In the second episode of season six of Curb Your Enthusiasm, entitled “The Anonymous Donor,” Larry David has donated enough money to the National Resources Defense Council to have a wing named after him. There’s a plaque on a wall with his name. At an inaugural party, however, he notices another plaque on another wall: a wing has been donated by Anonymous. This in itself is not a problem; anonymous means anonymous, so is in no competition with him. The problem, though, is that in fact anonymous does not mean anonymous, since his wife happens to know the identity of Anonymous—Larry’s friend, Ted Danson.

Poor Larry. Ted reaps the benefits of two logics: in one he gets to be self-effacing and generous, while in another he gets to be recognized and generous. “You’re either anonymous or you’re not!” Larry protests (when he sees that everybody at the party knows who Anonymous is). But later, after he is stripped of his proper name on the wall by an outraged NRDC board member and made Anonymous instead, he falls victim to his own protest. At the conclusion of the episode, while being chased down the street by some angry men, he stops at the NRDC building and bangs on the door to be let in. “I’m Anonymous,” he screams to a guard. “Larry David is Anonymous.”

The narrative of anonymity is crossed by two other narratives. In one, the perpetrator of a stain of ejaculate found on a bedcover in the David house is wrongfully accused and then subsequently self-identified — until another such stain is discovered on a doll on the bed of the daughter of Larry’s agent. We never learn the perpetrator of this second stain. The agent’s wife accuses Larry. Larry’s wife unintentionally suggests Ted Danson when, speaking of his anonymous charitable “donation,” she explains, “That’s how he likes to do it. It makes him feel better about himself.”

In a second narrative, Larry loses a beloved old New York Yankee jacket at the dry cleaners. The owner shrugs: sometimes you get an item [End Page 37] and sometimes you lose one. This becomes “the law of the dry cleaner,” which in fact so outrages Larry that he speaks to a California Senator about it and demands that the government take action. In effect, the “law” merely provides an explanatory gloss on what is in fact a ceaseless cycle of loss and recovery, utterly random in nature. Larry never gets his particular jacket back. It may as well have been utterly dispossessed of his ownership and become anonymous.

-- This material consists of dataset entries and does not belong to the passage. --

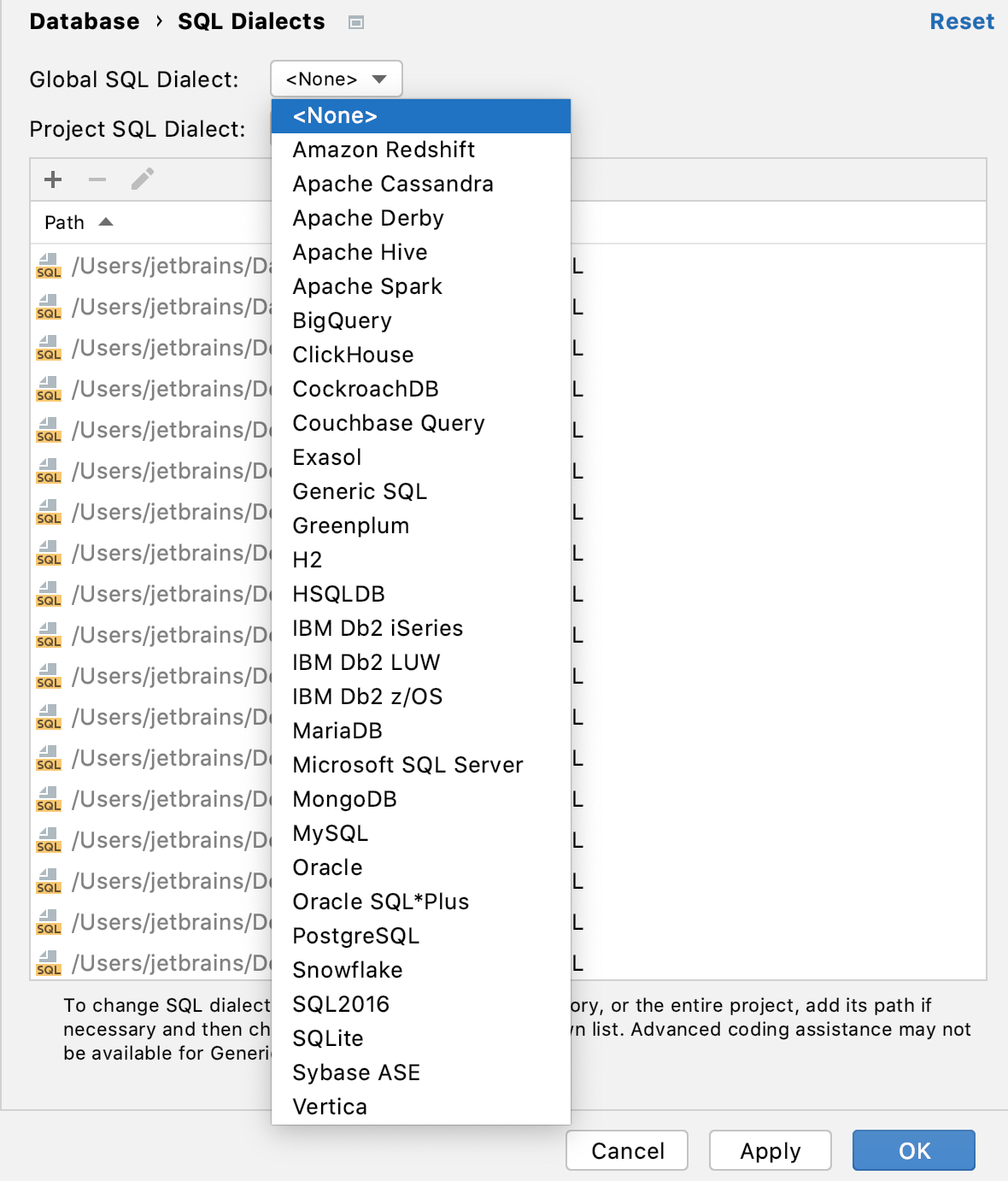
Task: Select the <None> dialect option
Action: (x=335, y=115)
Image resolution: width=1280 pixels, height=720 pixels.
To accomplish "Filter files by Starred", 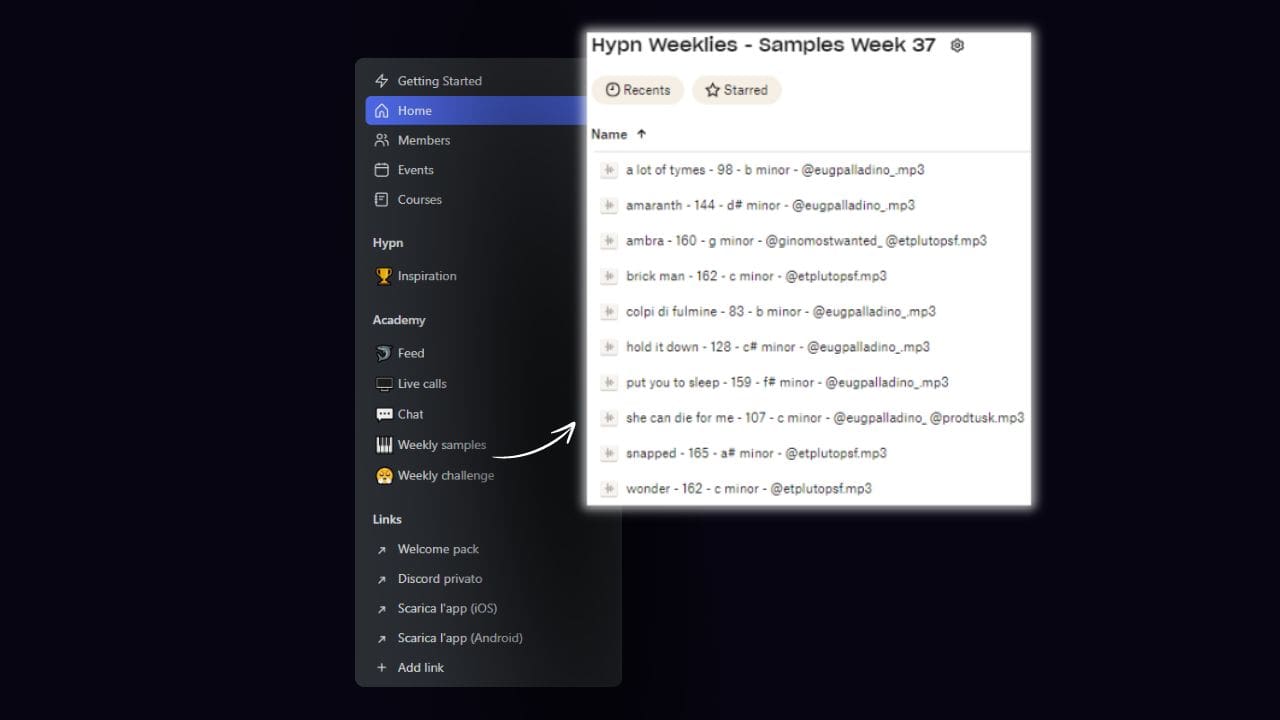I will coord(736,90).
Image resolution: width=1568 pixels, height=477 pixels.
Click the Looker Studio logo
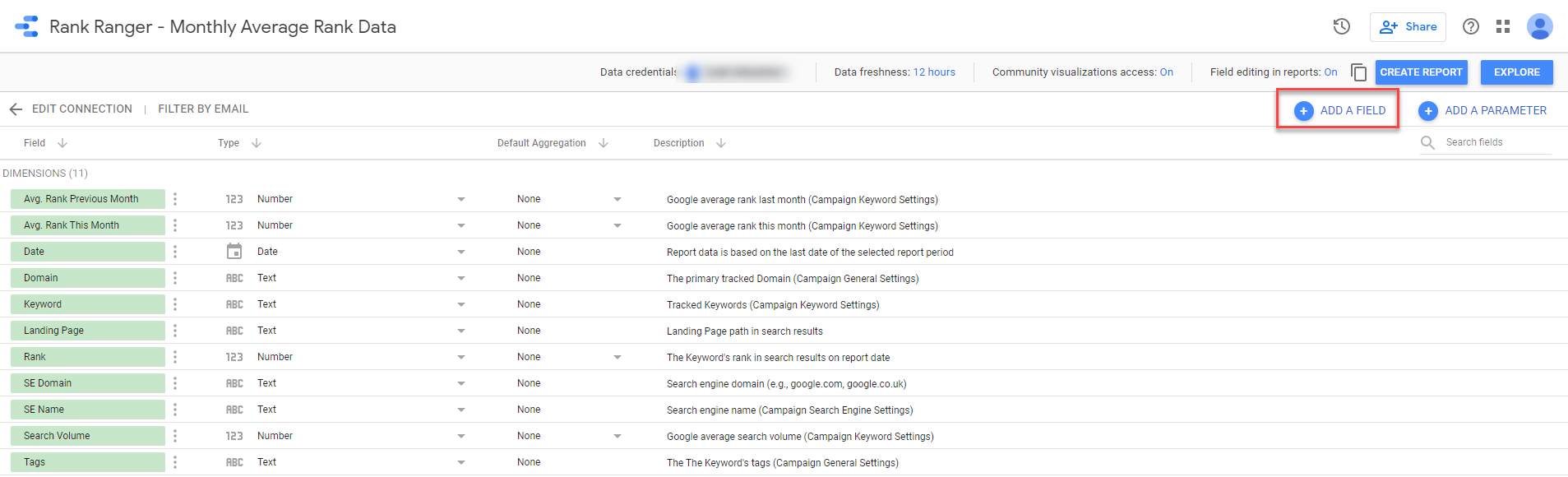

The problem with anonymity in each of these narratives is that it won’t stay still. Like the ejaculate of a male, it squirts out; identity itself exercises a stain which must either be identified or else identify itself. Moreover, like an item of clothing at the dry cleaners, anonymity is caught up in a chain of substitution; even the most precious of material things loses its distinctiveness in the play of duplication within a larger category or kind. Finally, the public designation of anonymity on a nameplate cannot ultimately suppress its proper name, which is either mirrored by the proper name of another or else itself begs to be “properly” identified.

Academic life may be laced with anonymity, from the students who evaluate their classes or the faculty who work on tenure and promotion committees to the hiring committees of departments or the individual scholars who read prospective publications for journals and university presses. Moreover, if upwards of 60 percent of all college and university teaching is now done by adjuncts, arguably all of them are effectively anonymous; their names never appear on office doors, departmental directories, or even semester-by-semester course offerings. Significantly, I believe, it is from this area that some recent objection to anonymity itself has surfaced. Otherwise, there has been no significant challenge to the massive structural feature of anonymity in academic life since Stanley Fish’s “No Bias, No Merit: The Case against Blind Submission,” originally published in PMLA over twenty years...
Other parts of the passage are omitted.